Too much salt increases your risk of things like heart disease or high blood pressure, as it can generate a build-up of fluid around your heart and make its job more difficult.

How Can I Make My Tamales Healthier?

The good news is, it’s definitely possible to customize your tamales so that they are as healthy as they can be while still maintaining the taste you know and love.

You will need to know the best ingredients and methods to help you achieve this.

Firstly, use chicken or turkey instead of pork or beef – this provides a leaner meat base that still tastes just as great.

Alternatively, you can skip the meat entirely and use beans. These are packed with essential nutrients and provide plenty of protein, so there’s no chance you’ll go hungry.
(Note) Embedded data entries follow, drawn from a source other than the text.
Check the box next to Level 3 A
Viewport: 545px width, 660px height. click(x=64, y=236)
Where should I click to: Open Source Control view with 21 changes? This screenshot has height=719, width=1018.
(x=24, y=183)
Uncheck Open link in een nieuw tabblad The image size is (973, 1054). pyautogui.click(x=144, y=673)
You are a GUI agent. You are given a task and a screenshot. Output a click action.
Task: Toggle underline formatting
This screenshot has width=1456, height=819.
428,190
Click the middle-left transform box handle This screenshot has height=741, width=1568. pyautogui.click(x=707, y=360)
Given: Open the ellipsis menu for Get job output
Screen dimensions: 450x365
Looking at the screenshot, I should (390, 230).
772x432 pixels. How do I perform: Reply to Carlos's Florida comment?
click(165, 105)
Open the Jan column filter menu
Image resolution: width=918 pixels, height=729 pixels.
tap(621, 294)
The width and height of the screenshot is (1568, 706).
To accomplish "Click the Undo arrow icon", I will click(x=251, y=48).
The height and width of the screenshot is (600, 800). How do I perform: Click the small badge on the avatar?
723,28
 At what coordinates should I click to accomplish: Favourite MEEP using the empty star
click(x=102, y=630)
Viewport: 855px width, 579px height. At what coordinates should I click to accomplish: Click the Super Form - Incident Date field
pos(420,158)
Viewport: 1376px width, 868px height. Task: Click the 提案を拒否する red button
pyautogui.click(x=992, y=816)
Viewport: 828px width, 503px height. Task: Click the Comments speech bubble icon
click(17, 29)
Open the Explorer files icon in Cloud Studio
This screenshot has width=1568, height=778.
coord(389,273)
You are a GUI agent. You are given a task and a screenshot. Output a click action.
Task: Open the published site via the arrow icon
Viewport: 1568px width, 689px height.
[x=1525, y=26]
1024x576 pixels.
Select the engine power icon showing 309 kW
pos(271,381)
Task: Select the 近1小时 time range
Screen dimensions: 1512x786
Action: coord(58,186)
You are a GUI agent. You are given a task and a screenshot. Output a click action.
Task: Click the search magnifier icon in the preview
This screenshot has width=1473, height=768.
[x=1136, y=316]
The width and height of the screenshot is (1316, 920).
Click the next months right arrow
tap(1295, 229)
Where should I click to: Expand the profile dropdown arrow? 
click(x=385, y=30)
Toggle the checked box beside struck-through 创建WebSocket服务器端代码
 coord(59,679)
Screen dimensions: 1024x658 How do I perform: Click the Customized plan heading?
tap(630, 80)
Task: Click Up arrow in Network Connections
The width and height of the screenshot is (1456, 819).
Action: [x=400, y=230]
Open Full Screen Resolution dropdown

While most masa recipes involve lard, you can substitute this for vegetable oil, which is slightly healthier.

How Can I Make My Tamales Healthier

It would also make your dough suitable for vegetarians, so you can avoid animal products altogether if you prefer.

Masa is the traditional maize equivalent of the corn dough that is sometimes used, and its health benefits include being rich in calcium. 

Check out this healthy chicken tamale recipe for a step-by-step guide to making delicious tamales that won’t mess with your body.

If you use the stated ingredients, each serving only has 126 calories and 1g of saturated fat. 

Conclusion

It’s well established that tamales are yummy, and now we’ve also explained how they can be relatively good for you.

There are many ways to make tamales, so you can create your own and tailor the ingredients to your individual needs.

However, you shouldn’t think of them as an actual health food that will solve both your Mexican cravings and your dietary needs at the same time.

Like with everything else you eat, the best way to consume tamales is in moderation, making sure you also get ample amounts of fresh, unprocessed foods.